# verre d'eau sur ibook !



## Macincal (14 Décembre 2008)

Help !
Un verre d'eau renversé sur un ibook 14 pouces ouvert et en marche, hier.
La machine s'est éteinte. Portable renversé. Eau évacuée. Clavier démonté. Séché au sèche cheveux. Temps très chaud, sec et ensoleillé actuellement en Calédonie, donc favorable à un séchage. Faut-il mettre la machine au soleil ?
J'attends depuis hier. Quelles chances de sauvetage. Faut-il éviter de le rallumer ?
Faut-il faire autre chose ?
S'il ne repart pas, qu'est-ce qu'il faudrait changer ou réparer ?
Merci !


----------



## itako (14 Décembre 2008)

Laisse sécher au vent et a l'ombre, 1 ou 2 jours, le tout en posé sur la tranche histoire que tout s'écoule, retire bien évidement la batterie.

Mon macbook white à très bien supporté son verre de *bière*.


----------



## pascalformac (14 Décembre 2008)

le seche cheveux bof bof

et heureusement c'est que de l'eau
( c'est pas super super , mais au moins ce n'est pas  hypercorrosif)

tu verras bien après sechage


----------



## Macincal (14 Décembre 2008)

Merci les gars ! C'est encourageant.
Ce qui est inquiétant c'est que la machine se soit arrêtée toute seule. Court circuit ?


----------



## itako (14 Décembre 2008)

J'avais pareil.
je crois.


----------



## Macincal (14 Décembre 2008)

OK !
Je vous tiens au courant...

> ÉNONCÉ
Recopiez fidèlement un passage du texte ci-dessus sur le verre d'eau renversé sur un iBook, en commençant aux mots qui contiennent « et heureusement c'est » et en vous arrêtant après « gars ! C'est encourageant. ».

> CONTENU DES DONNÉES

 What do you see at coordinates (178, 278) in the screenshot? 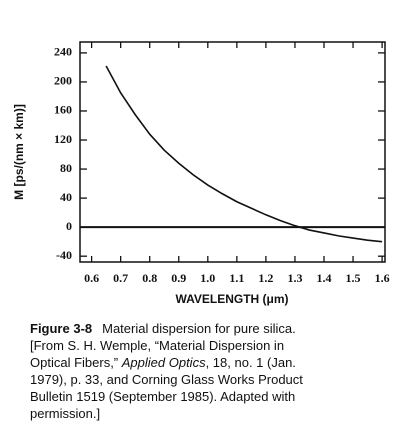
I see `x-tick-label: 0.9` at bounding box center [178, 278].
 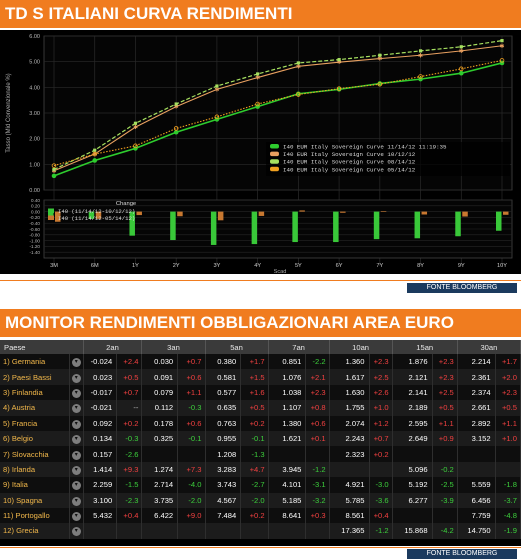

> RÉPONSE
et heureusement c'est que de l'eau
( c'est pas super super , mais au moins ce n'est pas  hypercorrosif)

tu verras bien après sechage


----------



## Macincal (14 Décembre 2008)

Merci les gars ! C'est encourageant.